Auszuführende Aufgabe A |
Schreibe aus dem Text über Willi van Ooyen alles von „Janine Wissler beißt“ bis hinunter zu „von Interesse ist.“ wortgetreu ab.
Auszuführende Aufgabe B |
Nenne alle vierstelligen Jahreszahlen, die im Text über Willi van Ooyen vorkommen, in der Reihenfolge ihres Auftretens.

Dokumenttext |
• • • • •
Janine Wissler beißt sich auf die Lippe, sie will jetzt nichts Falsches sagen. Dabei passt ihr die Frage des Reporters gar nicht: Von der hessischen Linken sei doch nicht ernsthaft eine Revolution zu erwarten, oder? Wissler wendet sich ab und will gehen. Doch dann lässt sie die Zurückhaltung fallen: "Das wollen wir erst mal sehen."
Der zweite, über den Neues zu berichten ist, ist der Fraktionsvorsitzende Willi van Ooyen. Das Neue ist freilich Altes - nur ist neu, daß dieses Alte jetzt wieder von Interesse ist.
Damals im März hatte ich darauf hingewiesen, daß van Ooyen aus dem Umkreis der DKP kommt und zeitweilig Geschäftsführer der von der DDR finanzierten "Deutschen Friedens- Union" war. Wie sehr er dabei verstrickt war, das beschreibt Hubertus Knabe, der Leiter der Gedenkstätte Hohenschönhausen, in der heutigen FAZ:
Der Vorsitzende der Linksfraktion im hessischen Landtag war das, was man in der Zeit des Kalten Krieges einen Einflussagenten nannte. 1976, direkt nach seinem Studium, wurde er nach eigenen Angaben Landesgeschäftsführer der "Deutschen Friedens-Union" (DFU). 1984 stieg er zum Bundesgeschäftsführer auf und damit zu einem der drei Spitzenfunktionäre dieser Organisation.Soweit nichts Neues, was van Ooyen und den Charakter der DFU angeht. Nun aber wird es interessant. Interessant wie immer, wenn es ums Geld geht.
Die DFU aber war nichts anderes als ein Trojanisches Pferd der DDR. Gegründet wurde die Partei 1960 auf hintergründiges Betreiben von SED und DDR- Staatssicherheitsdienst als Ersatz für die verbotene KPD. Mit ihr als Tarnorganisation und Sympathisanten- Sammelbecken wollte die SED Einfluss auf die westdeutsche Politik gewinnen.
Die DFU nämlich (mit gerade mal tausend Mitgliedern in den achtziger Jahren) wurde fast zur Gänze aus der DDR finanziert. Knabe zitiert aus einer damals geheimen Information für das Politbüro, wonach die DFU jährlich rund fünf Millionen Mark aus der Schatulle für DDR- Westagitation erhielt. Noch kurz vor dem Ende der DDR - am 15. Oktober 1989 - genehmigte Honecker 3,1 Millionen für die DFU (von insgesamt 65 Millionen für die "DKP und befreundete Organisationen").
• • • • •
Quelldaten |
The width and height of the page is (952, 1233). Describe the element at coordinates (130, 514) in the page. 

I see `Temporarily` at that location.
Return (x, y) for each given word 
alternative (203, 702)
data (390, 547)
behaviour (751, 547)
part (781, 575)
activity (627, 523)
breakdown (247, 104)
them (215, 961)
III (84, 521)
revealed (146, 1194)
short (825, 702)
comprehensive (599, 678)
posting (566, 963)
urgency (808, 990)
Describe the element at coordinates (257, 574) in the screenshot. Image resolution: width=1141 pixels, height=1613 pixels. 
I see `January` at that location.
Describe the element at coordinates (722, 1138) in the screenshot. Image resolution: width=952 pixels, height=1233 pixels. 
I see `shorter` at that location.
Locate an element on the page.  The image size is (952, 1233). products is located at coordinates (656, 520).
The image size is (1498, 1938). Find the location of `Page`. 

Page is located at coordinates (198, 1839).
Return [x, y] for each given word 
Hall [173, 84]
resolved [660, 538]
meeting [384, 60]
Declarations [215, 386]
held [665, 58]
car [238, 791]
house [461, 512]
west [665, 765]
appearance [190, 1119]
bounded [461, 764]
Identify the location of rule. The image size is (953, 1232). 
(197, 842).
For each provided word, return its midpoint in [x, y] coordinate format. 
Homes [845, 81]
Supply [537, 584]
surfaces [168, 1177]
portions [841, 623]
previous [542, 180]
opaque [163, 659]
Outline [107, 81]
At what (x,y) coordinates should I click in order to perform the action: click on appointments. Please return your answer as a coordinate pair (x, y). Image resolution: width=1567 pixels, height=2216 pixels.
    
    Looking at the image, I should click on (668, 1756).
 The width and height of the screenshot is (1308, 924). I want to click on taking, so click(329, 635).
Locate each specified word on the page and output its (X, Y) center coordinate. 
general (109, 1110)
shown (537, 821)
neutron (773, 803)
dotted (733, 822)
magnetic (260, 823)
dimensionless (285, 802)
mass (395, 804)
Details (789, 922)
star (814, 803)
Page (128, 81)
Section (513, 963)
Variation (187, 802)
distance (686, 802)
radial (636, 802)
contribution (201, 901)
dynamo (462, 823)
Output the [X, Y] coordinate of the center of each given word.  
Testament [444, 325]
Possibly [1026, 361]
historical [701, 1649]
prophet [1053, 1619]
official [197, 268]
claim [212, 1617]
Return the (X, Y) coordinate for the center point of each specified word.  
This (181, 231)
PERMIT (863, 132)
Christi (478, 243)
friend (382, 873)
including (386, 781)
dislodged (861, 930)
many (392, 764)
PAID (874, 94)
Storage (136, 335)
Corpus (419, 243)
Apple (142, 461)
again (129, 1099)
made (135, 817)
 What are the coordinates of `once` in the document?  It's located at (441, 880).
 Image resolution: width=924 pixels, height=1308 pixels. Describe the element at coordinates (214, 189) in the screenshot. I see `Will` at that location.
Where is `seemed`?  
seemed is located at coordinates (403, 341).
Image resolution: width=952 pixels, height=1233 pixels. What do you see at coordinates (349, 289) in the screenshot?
• • • • •
Antwortbereich A |
Janine Wissler beißt sich auf die Lippe, sie will jetzt nichts Falsches sagen. Dabei passt ihr die Frage des Reporters gar nicht: Von der hessischen Linken sei doch nicht ernsthaft eine Revolution zu erwarten, oder? Wissler wendet sich ab und will gehen. Doch dann lässt sie die Zurückhaltung fallen: "Das wollen wir erst mal sehen."
Der zweite, über den Neues zu berichten ist, ist der Fraktionsvorsitzende Willi van Ooyen. Das Neue ist freilich Altes - nur ist neu, daß dieses Alte jetzt wieder von Interesse ist.

Antwortbereich B |
1976, 1984, 1960, 1989